EquiformerV3: Scaling Efficient, Expressive, and General SE(3)-Equivariant Graph Attention Transformers
As SE(3)-equivariant graph neural networks mature as a core tool for 3D atomistic modeling, improving their efficiency, expressivity, and physical consistency has become a central challenge for large-scale applications. In this work, we introduce EquiformerV3, the third generation of the SE(3)-equivariant graph attention Transformer, designed to advance all three dimensions: efficiency, expressivity, and generality.

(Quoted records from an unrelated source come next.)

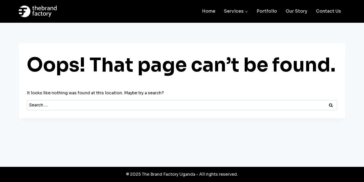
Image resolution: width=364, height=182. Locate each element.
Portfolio (267, 11)
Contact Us (328, 11)
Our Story (296, 11)
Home (208, 11)
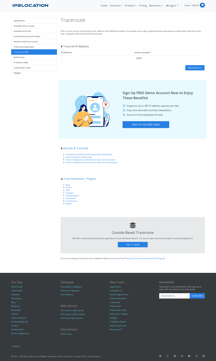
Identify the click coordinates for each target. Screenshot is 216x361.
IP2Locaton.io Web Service (72, 310)
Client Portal (16, 286)
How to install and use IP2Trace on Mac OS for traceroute (91, 162)
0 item (187, 5)
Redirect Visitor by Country (26, 41)
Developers (16, 298)
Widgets (17, 73)
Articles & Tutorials (75, 148)
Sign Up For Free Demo (146, 124)
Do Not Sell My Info (19, 321)
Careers (15, 314)
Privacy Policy (80, 356)
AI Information (17, 329)
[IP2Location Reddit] (175, 356)
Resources (155, 5)
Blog (68, 184)
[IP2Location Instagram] (196, 356)
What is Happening (19, 333)
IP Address (66, 52)
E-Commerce (71, 201)
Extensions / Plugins (119, 314)
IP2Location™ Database (71, 286)
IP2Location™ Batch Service (73, 314)
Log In (171, 5)
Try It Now (132, 244)
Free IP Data (66, 334)
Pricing (143, 5)
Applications (19, 20)
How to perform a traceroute (79, 157)
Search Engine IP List (119, 294)
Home (104, 5)
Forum (68, 187)
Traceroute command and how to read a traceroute (89, 154)
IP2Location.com (31, 356)
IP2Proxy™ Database (70, 290)
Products (130, 5)
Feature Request (18, 317)
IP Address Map (21, 62)
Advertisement (72, 195)
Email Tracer (19, 57)
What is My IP (116, 329)
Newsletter (16, 310)
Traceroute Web (21, 52)
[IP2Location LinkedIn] (203, 356)
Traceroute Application (24, 46)
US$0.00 (195, 5)
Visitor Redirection (118, 298)
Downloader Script (22, 67)
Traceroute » (195, 67)
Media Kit (15, 306)
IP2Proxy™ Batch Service (72, 318)
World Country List (118, 325)
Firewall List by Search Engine (27, 36)
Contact (14, 325)
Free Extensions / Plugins (80, 178)
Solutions (115, 5)
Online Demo (17, 290)
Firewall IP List (116, 290)
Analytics (70, 193)
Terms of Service (64, 356)
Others (69, 203)
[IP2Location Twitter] (167, 356)
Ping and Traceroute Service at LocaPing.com (145, 258)
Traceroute (115, 302)
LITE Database (67, 294)
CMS (68, 190)
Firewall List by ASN (22, 31)
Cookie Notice (94, 356)
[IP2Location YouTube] (189, 356)
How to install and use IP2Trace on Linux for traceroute (90, 159)
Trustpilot (15, 346)
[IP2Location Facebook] (160, 356)
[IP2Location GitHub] (182, 356)
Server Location (142, 52)
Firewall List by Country (24, 26)
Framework (71, 198)
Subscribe (197, 295)
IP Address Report (118, 321)
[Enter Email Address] (174, 296)
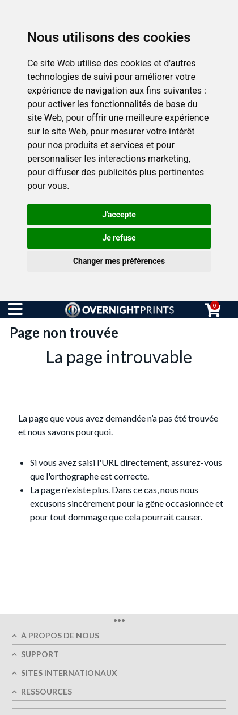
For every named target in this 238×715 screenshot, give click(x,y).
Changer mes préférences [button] (119, 261)
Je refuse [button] (118, 237)
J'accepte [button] (119, 214)
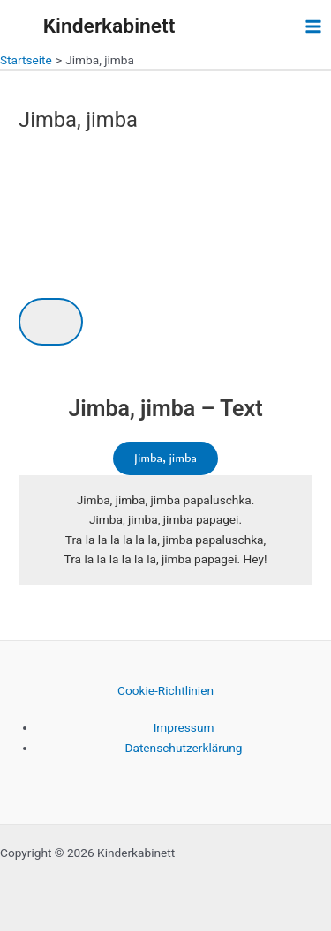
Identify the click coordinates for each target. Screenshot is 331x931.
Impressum (184, 727)
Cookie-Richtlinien (165, 690)
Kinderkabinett (109, 26)
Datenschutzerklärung (183, 748)
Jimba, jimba (165, 458)
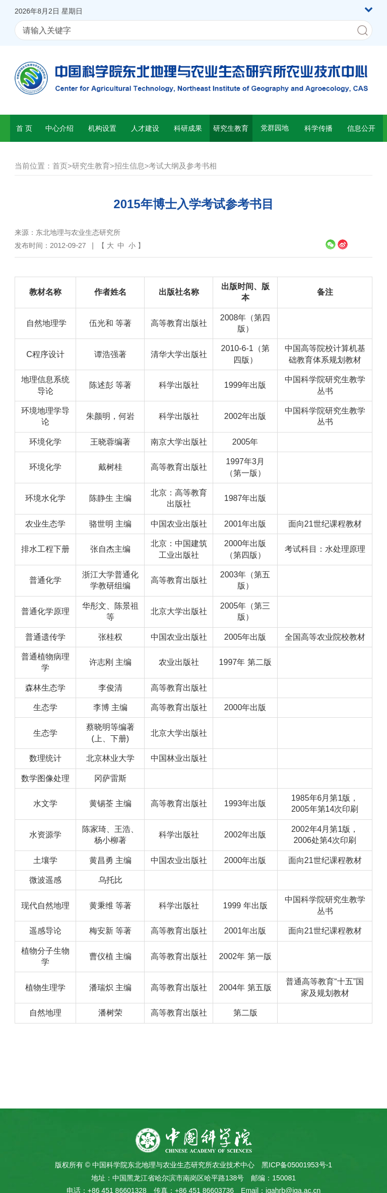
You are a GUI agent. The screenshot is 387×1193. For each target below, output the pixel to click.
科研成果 (188, 128)
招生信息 (129, 165)
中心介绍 (59, 128)
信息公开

Building on EquiformerV2, we have achieved the following three key advances:
- Optimized Software Implementation: We have successfully optimized the software implementation of EquiformerV3, achieving a remarkable 1.75× speedup compared to its predecessor. This enhancement significantly reduces computational overhead, making the model more accessible for large-scale applications.
- Modifications to EquiformerV2: We introduce simple yet effective modifications that enhance the performance of EquiformerV2. These include:
- Equivariant merged layer normalization
- Improved feedforward network hyper-parameters
- Attention with smooth radius cutoff
- SwiGLU-$S^2$ Activations: To incorporate many-body interactions for better theoretical expressivity, we propose SwiGLU-$S^2$ activations. This innovation preserves strict equivariance while reducing the complexity of sampling S^2 grids. Together with smooth-cutoff attention, these activations enable accurate modeling of smoothly varying potential energy surfaces (PES).
The advancements in EquiformerV3 generalize the model to tasks requiring energy-conserving simulations and higher-order derivatives of PES. The integration of denoising non-equilibrium structures (DeNS) as an auxiliary task during training allows EquiformerV3 to achieve state-of-the-art results on several benchmark datasets, including OC20, OMat24, and Matbench Discovery.
As the field of 3D atomistic modeling continues to evolve, EquiformerV3 stands out as a significant contribution, addressing critical challenges related to efficiency, expressivity, and generality. With its advanced features, it provides researchers with a robust tool for modeling complex molecular interactions and energy landscapes, ultimately paving the way for innovative applications in materials science and computational chemistry.
In conclusion, EquiformerV3 represents a substantial leap forward in the development of SE(3)-equivariant graph neural networks, showcasing the potential to transform how researchers approach large-scale atomistic simulations. The combination of speed enhancements, innovative modifications, and new activation functions positions EquiformerV3 as an invaluable asset for the scientific community.